SHH coordinates expansion of multiple cerebellar progenitors

In the cerebellum, SHH drives the tremendous expansion of progenitors after birth in mouse that is responsible for folding of the cerebellar surface (Fig. 1D and Movie 1). Accordingly, we found that ablation of SHH signaling results in a hypoplastic cerebellum, as SHH is required for expansion of granule cell progenitors, the most numerous cell type in the brain (Corrales, 2004, 2006). On the other hand, SHH signaling is elevated in the SHH subgroup of medulloblastoma for which the cerebellar granule cell progenitors, which proliferate for almost 1 year after birth in man, are the main cell of origin. SHH also regulates expansion of ventricular zone-derived progenitors (NEPs) that give rise to interneurons and astrocytes. Thus, SHH is a key growth regulator of the postnatal cerebellum. One aspect of our research addresses how SHH coordinates proliferation and differentiation of several distinct progenitor populations in the cerebellar cortex. Using our novel mosaic mutant analysis technique (MASTR; Lao, 2012), we uncovered that a primary role of SHH in NEPs is to maintain them in an undifferentiated state (Wojcinski, 2017, 2018; Tan, 2018), similar to our finding for adult stem cells in the subventricular zone of the forebrain (Petrova, 2013). Similar studies are underway for the other progenitor populations.
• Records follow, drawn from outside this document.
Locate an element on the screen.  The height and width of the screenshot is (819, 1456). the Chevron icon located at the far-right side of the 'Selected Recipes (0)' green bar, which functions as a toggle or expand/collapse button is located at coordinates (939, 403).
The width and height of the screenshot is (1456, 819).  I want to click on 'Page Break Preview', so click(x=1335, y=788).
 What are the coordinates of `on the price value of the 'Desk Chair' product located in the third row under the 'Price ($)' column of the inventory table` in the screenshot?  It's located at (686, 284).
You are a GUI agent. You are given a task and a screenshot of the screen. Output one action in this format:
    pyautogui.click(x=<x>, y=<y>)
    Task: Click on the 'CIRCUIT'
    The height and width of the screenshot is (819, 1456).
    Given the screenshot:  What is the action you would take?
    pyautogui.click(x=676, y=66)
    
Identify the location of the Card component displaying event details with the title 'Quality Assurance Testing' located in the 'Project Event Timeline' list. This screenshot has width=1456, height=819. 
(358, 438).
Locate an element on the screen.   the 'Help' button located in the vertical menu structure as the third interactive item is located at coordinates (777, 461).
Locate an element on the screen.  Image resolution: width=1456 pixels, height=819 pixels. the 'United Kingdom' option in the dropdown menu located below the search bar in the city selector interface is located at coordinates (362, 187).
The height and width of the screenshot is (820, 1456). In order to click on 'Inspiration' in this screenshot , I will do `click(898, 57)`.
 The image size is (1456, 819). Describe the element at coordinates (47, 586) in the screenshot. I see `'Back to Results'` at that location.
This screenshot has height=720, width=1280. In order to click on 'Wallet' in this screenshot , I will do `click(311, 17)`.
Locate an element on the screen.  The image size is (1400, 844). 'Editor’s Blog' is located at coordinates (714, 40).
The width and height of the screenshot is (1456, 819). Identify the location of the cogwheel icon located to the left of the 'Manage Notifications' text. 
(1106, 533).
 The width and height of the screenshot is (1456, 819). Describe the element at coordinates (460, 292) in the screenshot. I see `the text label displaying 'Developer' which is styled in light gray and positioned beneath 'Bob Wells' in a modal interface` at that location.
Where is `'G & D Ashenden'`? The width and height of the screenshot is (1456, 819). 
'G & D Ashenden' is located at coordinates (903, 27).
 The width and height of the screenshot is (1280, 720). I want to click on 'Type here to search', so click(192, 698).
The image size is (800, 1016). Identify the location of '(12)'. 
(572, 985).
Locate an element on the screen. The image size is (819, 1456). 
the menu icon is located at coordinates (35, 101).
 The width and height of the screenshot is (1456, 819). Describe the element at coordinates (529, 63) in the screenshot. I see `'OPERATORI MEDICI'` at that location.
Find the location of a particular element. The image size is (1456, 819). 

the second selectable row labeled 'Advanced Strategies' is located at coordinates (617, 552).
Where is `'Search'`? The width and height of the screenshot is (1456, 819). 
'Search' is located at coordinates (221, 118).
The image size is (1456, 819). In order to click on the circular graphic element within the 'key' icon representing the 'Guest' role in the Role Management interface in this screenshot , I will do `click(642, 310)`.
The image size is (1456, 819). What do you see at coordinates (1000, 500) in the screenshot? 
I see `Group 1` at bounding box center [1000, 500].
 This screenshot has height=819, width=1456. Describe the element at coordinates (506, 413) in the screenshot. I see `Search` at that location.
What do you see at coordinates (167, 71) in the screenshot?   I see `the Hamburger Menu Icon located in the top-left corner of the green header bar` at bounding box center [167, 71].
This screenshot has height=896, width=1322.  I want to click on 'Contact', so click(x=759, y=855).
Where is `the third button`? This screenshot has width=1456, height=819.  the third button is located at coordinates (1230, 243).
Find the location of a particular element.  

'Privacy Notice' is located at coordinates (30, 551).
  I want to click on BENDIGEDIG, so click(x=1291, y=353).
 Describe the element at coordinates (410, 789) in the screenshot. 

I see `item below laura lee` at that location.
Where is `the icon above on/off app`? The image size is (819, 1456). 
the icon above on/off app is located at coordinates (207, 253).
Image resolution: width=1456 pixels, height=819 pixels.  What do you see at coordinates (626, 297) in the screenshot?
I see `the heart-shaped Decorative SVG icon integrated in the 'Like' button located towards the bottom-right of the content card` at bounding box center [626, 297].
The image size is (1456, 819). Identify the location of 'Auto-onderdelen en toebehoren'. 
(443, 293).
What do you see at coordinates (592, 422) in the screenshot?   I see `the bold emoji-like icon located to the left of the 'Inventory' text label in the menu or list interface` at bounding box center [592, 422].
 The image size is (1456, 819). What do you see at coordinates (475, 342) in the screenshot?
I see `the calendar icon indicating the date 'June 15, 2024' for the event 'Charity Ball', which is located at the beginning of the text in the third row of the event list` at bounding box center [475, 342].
Timing of and type of initiating mutation stratify SHH-medulloblastomas

Medulloblastoma (MB) is the most common malignant brain tumor in children. Although the majority of children with MB survive to adulthood, the quality of life of survivors is greatly compromised due to the toxicity of combined surgery, radiation, and chemotherapy. MB is a heterogeneous disease that was divided into 4 subgroups based on their molecular signatures. As the current SHH inhibitors in the clinic are only effective in a minority of SHH-MB patients and all patients develop resistance, new drug targets are needed to improve survival and minimize the significant side effects of current therapies. A recent study further subdivided SHH-MB into 3 subtypes based on age of presentation, as particular genetic lesions are specific to infants (SUFU), children (TP53 associated with amplification of GLI2/MYCN) and adults (SMO)(Kool, 2012; and see Fig. 3). However, patients of all ages have mutations in the Gorlin syndrome gene PTCH1. The most recent classification of MB divides SHH-MB into 4 subtypes, with TP53 mutations defining a group with poor prognosis (Cavalli, 2014). We have developed mouse models of SHH-MB (Suero-Abreu, 2015; Tan, 2018), including using MASTR to initiate mutations in SMO or PTCH1, with or without mutations in Trp53, and identified differences in the biology of the tumors. Microarray analysis of genes expressed in GFP-labeled mutant granule cell precursors that progress to form tumors, compared to those that regress or wild type cells have identified candidate genes that underlie tumor progression. We have teamed up with leading experts in the genetics and pathology of human MBs, to determine the extent to which human tumors with the same mutations have similar tumor characteristics (Vladoiu, 2019). In addition, we are using functional assays in granule cell precursors with MB activating mutations to determine which of the genes identified are required for tumor formation and/or progression, with the goal of identifying candidates for novel therapies specific to SHH-MB subtype-specific patients. We are also using similar approaches to determine the role of immune cells in the microenvironment of mouse and human SHH-MBs on tumor progression (Rallapalli, 2020; Tan, 2021). Our studies should uncover which mice best model particular subtypes of human SHH-MBs for preclinical testing, and contribute to stratification of patients for targeted therapy.